Farax fue a encontrame en los baños de mi casa cuando acabó de transmitir mis órdenes. Se desnudó despacio. Yo me hallaba en la sala de la estufa. Entró inocente y fuerte, enjuto y aplomado. Al acercarse, las luces coloreadas de la claraboya le manchaban el cuerpo de verde, de rojo, de azul. No apartaba sus ojos de mí, como imantados por los míos. Yo recorrí con la mirada su hermoso cuerpo.

Luego, ya, con la mano. Nos amamos furiosamente en la sala de reposo. Nunca he hecho con tan devastadora fruición, con tal ferocidad, los gestos del amo. Parecía que los estábamos haciendo ambos por primera vez. ¿O era que los hacíamos por última?

Nos ungieron los masajistas con el estricto rigor que suelen antes de un peligro. Después pedí ropas limpias para Farax y para mí, y mandé que llevaran mis armas al palacio de mi madre y que convocaran allí a las mujeres: no era la primera vez que nos despedíamos mientras me armaba.

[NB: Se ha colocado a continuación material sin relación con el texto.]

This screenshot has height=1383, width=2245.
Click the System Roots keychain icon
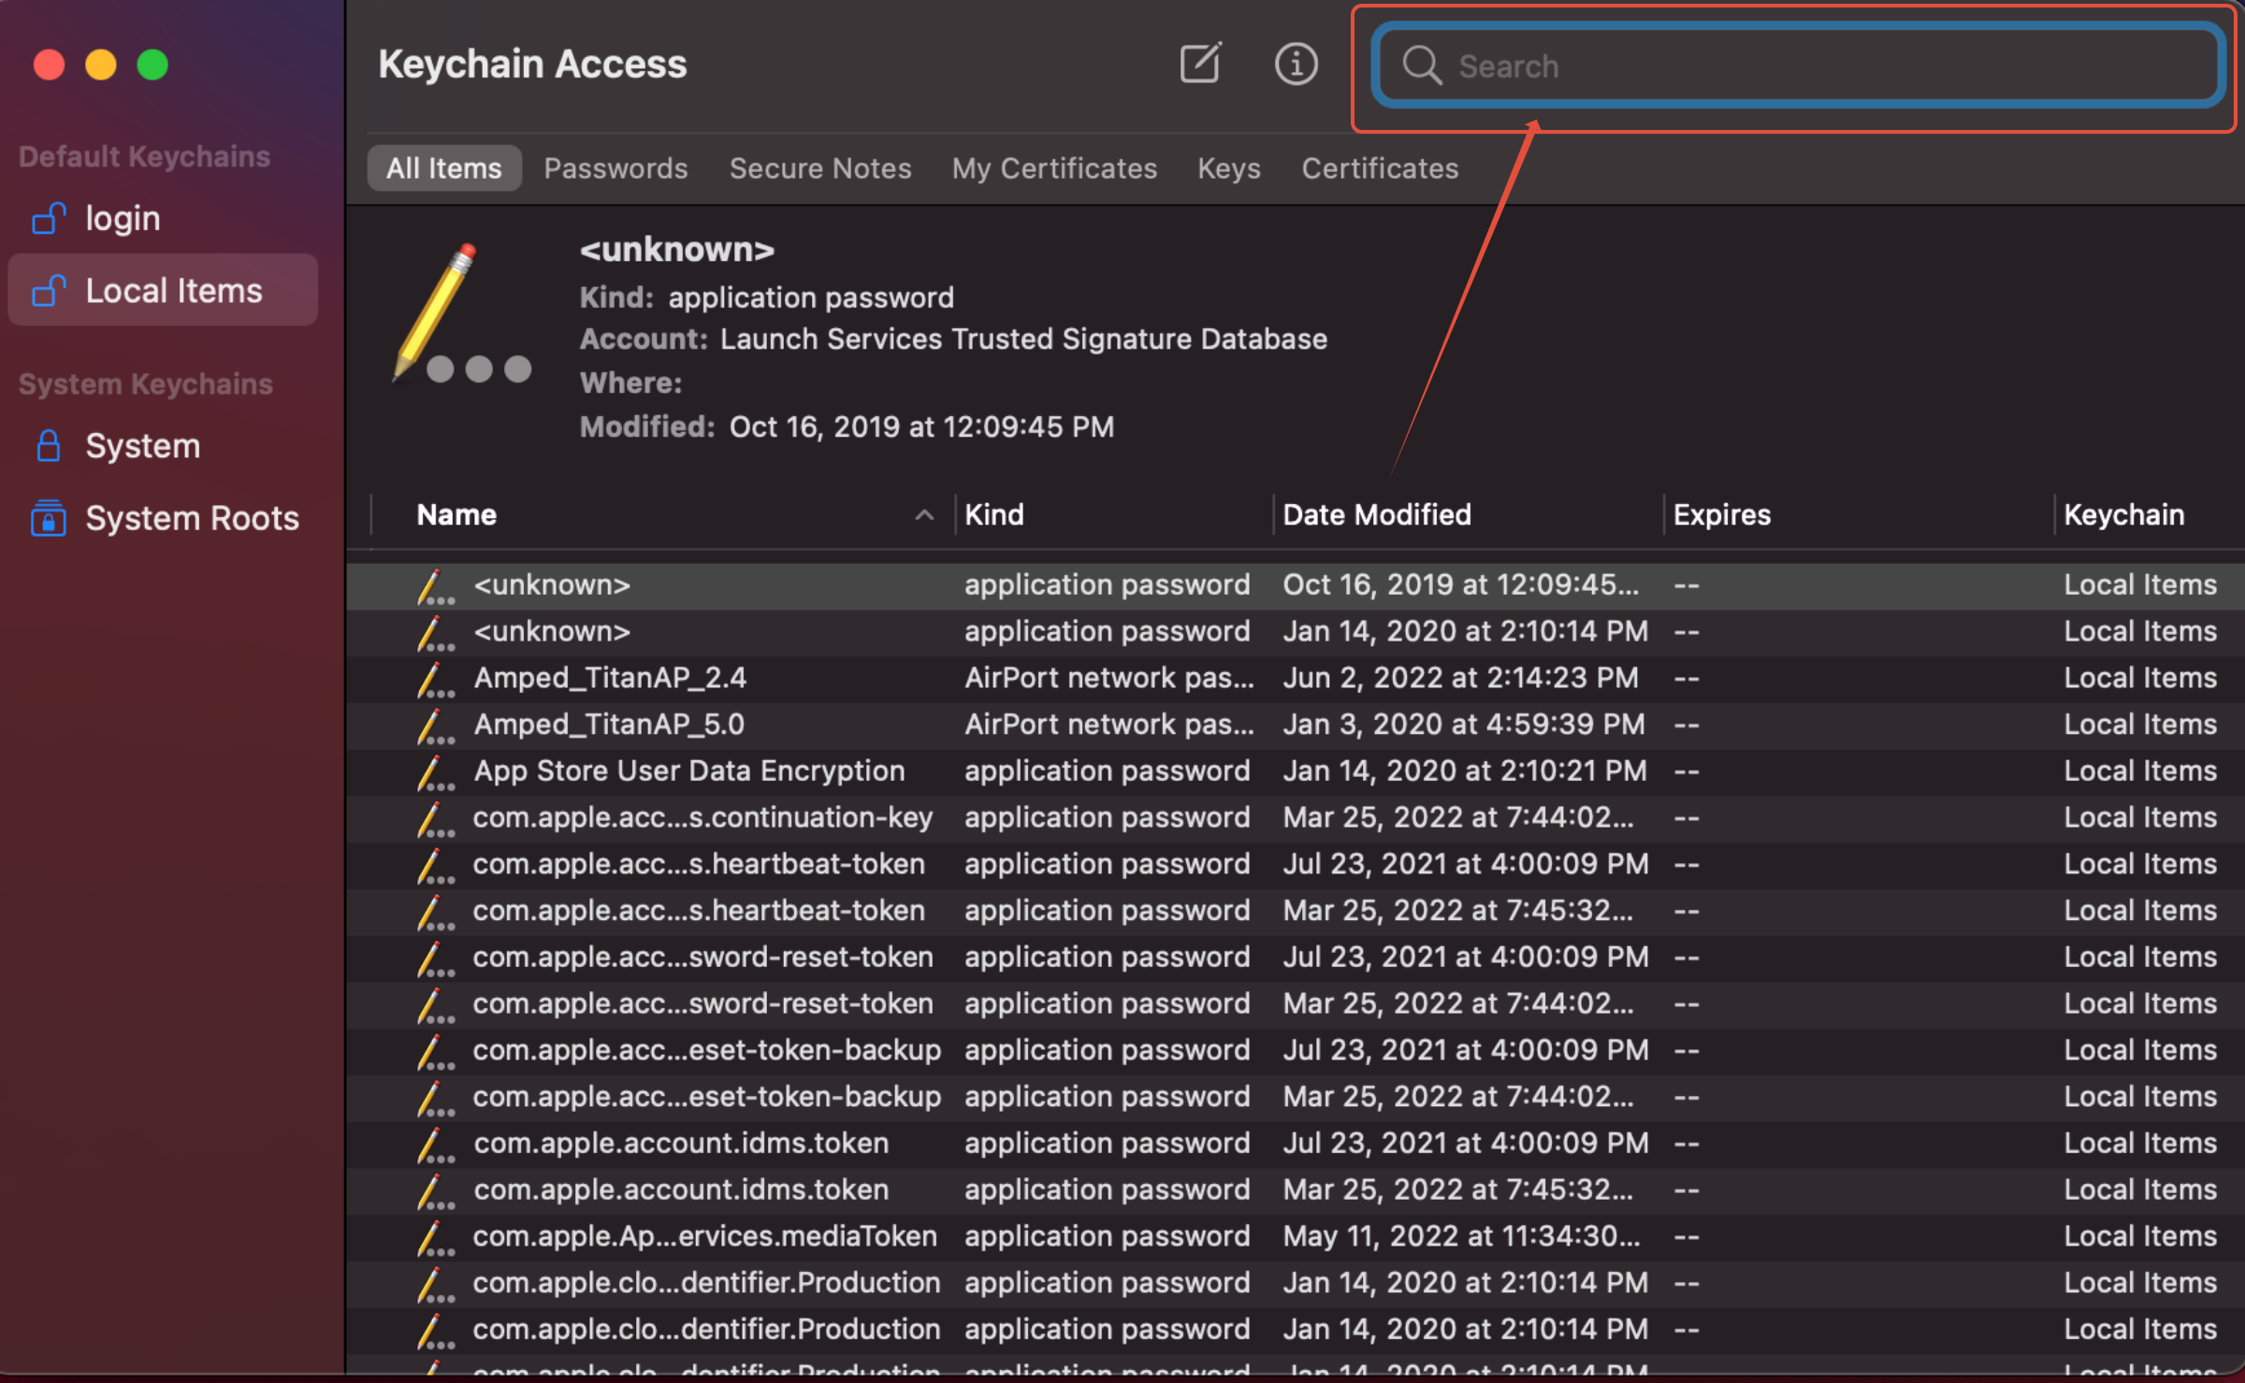tap(49, 518)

La mañana se anunciaba radiante y cálida. ‘El sol espejeará pronto en esta alberca’, pensé. Mi intención era quitarle importancia a palabras y gestos. Con el almófar en la mano, antes de encasquetármelo, imaginé el calor que no tardaría en darme. ‘Pero no durará.’

Con tono indiferente dije:

—Perdonad todos los enojos que hayáis recibido de mí. Son muchos, ya lo sé. Perdonádmelos.

El rostro de Moraima se contrajo. Rompió a llorar sin ruido.

Me sorprendió la mansedumbre de aquel llanto. La atraje con el brazo izquierdo hacia mí. Se resistió como un niño con el que uno quiere congraciarse después de una azotaina indebida.

—¿Qué novedad es ésta, Boabdil? —preguntó mi madre con voz alterada.

—No es novedad ninguna. Déjalo.

—Por la obediencia que me debes, dime qué quieres hacer y adónde vas.

—Voy a donde la obediencia que te debo me exige. Anoche, en el adarve, preguntaste si es que no quedan hombres en Granada. Sí quedan. Y vamos a cumplir con nuestra obligación.

Lo más brevemente que me fue posible le expuse mi plan: no permaneceríamos mano sobre mano aguardando el ataque; era mejor suavizarlo aguantando la primera embestida; cuando los cristianos, atraídos por nosotros hacia las murallas, nos siguieran, se encontrarían en ellas con los granadinos restantes, que los acribillarían; a la noche, retornaríamos. Pero no era verdad. No era eso —o no era sólo eso— lo que yo maquinaba. Mi madre, que me atendía con los ojos cada vez más abiertos, lo intuyó: me había oído decir lo que yo no había dicho. Y Moraima, que lloraba con sollozos ahora, también. Las mujeres que las acompañaban empezaron una a una a lanzar sus lamentos. Se había complicado todo más de lo que supuse.